Les scientifiques ont identifié des similitudes entre chaque espèce et les humains liées aux résidus d’ACE2 et de DPP4 qui pourraient être liés aux coronavirus. Les similitudes entre les résidus ACE2 et DPP4 variaient au sein et entre les ordres de mammifères. Les auteurs ont constaté que la plupart des espèces de rongeurs et de carnivores diffèrent de l’ACE-2 humain.

Les chats domestiques partagent la plupart des similitudes avec les résidus ACE2 associés au SARS-CoV et au SARS-CoV-2. Plusieurs études ont également montré que les chats peuvent éliminer les deux virus. L’étude actuelle a révélé que les pangolins présentent plus de similitudes dans les résidus ACE2 avec les humains qu’avec la plupart des singes du Nouveau Monde.

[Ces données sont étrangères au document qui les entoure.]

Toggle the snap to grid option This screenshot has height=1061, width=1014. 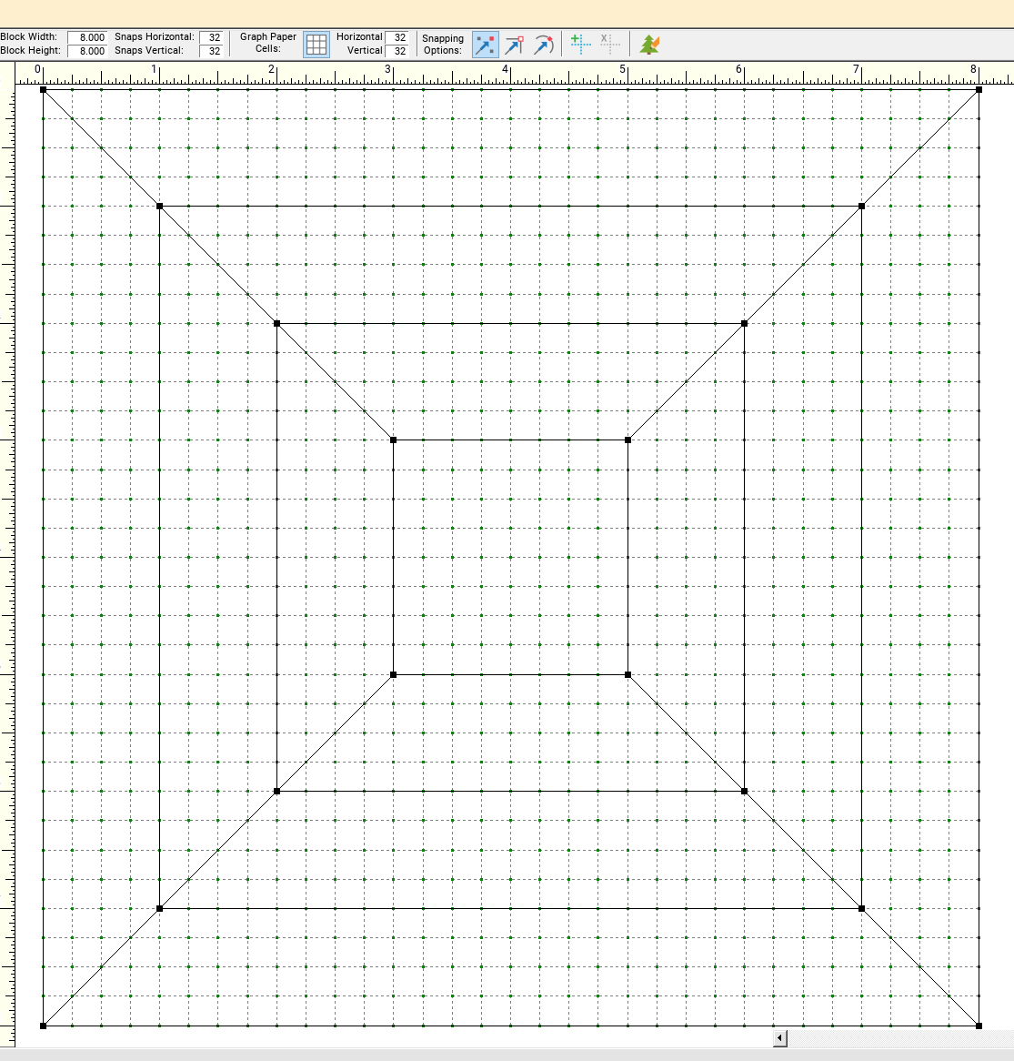[486, 45]
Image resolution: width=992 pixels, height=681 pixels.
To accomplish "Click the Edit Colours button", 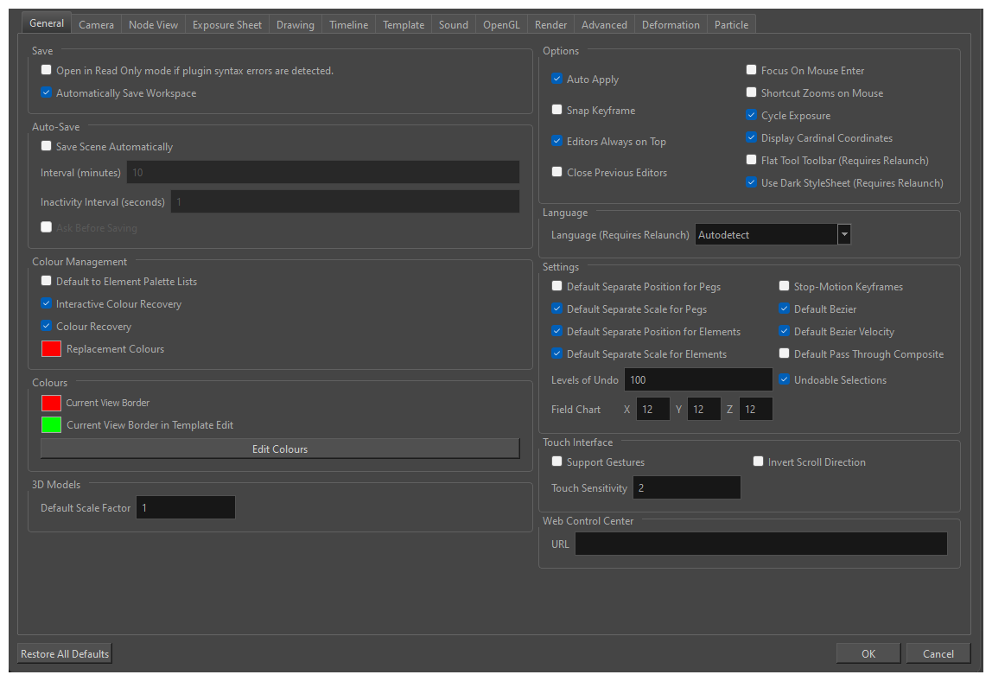I will (x=279, y=449).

De plus, les chameaux ont été signalés comme étant l’hôte le plus proche du MERS-CoV et sont très similaires aux humains.

application

Les scientifiques ont découvert que l’évaluation de la sélection évolutive et la détermination de la similitude des résidus de l’hôte en contact avec le virus sont essentielles pour identifier les animaux pour la surveillance virale. Ces animaux peuvent être une source de nouvelles infections animales. Ils peuvent également fonctionner comme une espèce réservoir secondaire que les humains peuvent infecter, ainsi que réinfecter les humains ou d’autres espèces.

Laisser un commentaire

Votre adresse e-mail ne sera pas publiée.